EXERCISE :: The expected output is the first line of the data below and every line after it, up to and including the line containing "Образовательные стандарты и", each reproduced exactly.

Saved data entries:
Start of Block

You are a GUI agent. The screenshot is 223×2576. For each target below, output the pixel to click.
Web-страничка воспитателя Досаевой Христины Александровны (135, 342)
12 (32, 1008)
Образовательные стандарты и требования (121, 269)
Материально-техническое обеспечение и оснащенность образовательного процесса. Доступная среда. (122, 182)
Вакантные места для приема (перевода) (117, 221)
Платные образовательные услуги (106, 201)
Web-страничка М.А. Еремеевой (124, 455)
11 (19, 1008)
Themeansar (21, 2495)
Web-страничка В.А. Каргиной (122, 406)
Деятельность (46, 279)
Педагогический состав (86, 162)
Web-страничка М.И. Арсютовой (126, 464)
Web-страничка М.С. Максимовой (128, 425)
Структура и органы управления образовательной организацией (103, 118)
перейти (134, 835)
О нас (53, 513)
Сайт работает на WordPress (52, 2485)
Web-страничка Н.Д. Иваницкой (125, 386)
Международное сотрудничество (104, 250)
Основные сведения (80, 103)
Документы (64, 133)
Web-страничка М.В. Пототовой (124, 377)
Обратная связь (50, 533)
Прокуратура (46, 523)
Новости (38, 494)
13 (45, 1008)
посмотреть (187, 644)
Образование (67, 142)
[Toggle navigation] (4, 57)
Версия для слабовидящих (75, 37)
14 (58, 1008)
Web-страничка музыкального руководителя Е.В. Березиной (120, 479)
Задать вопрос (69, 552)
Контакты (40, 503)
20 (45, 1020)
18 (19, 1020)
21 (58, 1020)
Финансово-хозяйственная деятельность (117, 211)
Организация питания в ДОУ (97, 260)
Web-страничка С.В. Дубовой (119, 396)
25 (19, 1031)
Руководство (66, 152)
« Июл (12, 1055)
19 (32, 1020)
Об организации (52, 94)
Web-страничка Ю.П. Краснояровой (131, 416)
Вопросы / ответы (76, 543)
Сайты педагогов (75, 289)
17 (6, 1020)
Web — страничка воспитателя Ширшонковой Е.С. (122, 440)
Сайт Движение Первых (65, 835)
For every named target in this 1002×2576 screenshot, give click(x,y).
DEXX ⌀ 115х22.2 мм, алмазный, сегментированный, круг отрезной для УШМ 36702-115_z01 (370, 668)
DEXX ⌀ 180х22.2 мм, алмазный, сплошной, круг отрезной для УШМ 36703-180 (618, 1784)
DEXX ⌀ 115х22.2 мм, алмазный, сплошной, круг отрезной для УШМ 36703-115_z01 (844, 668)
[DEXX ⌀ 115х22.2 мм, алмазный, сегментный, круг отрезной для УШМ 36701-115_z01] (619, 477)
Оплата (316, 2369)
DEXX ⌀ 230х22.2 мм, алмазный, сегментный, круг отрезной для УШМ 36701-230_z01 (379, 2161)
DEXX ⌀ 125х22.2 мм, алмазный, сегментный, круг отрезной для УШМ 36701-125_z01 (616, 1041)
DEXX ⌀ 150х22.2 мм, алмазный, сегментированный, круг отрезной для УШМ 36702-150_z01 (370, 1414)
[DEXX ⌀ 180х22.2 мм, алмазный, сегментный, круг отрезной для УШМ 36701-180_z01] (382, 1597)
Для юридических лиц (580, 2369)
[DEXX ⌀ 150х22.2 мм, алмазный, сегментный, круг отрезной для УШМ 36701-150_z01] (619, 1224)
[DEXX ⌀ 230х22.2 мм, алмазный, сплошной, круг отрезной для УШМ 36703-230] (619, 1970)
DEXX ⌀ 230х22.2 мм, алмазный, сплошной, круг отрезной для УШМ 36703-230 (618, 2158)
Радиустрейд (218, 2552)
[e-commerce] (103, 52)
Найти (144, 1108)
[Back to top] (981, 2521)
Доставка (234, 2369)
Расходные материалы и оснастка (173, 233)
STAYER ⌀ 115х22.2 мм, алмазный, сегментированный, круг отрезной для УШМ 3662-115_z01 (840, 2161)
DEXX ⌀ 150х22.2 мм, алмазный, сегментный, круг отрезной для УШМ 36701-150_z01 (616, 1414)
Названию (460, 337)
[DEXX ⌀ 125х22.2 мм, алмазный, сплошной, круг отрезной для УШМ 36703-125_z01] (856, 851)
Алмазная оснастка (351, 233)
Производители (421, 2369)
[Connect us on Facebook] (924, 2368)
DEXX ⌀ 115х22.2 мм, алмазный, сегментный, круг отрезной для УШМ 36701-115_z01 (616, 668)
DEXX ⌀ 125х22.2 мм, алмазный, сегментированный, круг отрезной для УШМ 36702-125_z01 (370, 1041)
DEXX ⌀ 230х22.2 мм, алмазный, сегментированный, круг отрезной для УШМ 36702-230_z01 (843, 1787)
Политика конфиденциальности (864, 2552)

End of Block

RESPONSE TO THIS TASK ::
You are a GUI agent. The screenshot is 223×2576. For each target below, output the pixel to click.
Web-страничка воспитателя Досаевой Христины Александровны (135, 342)
12 (32, 1008)
Образовательные стандарты и требования (121, 269)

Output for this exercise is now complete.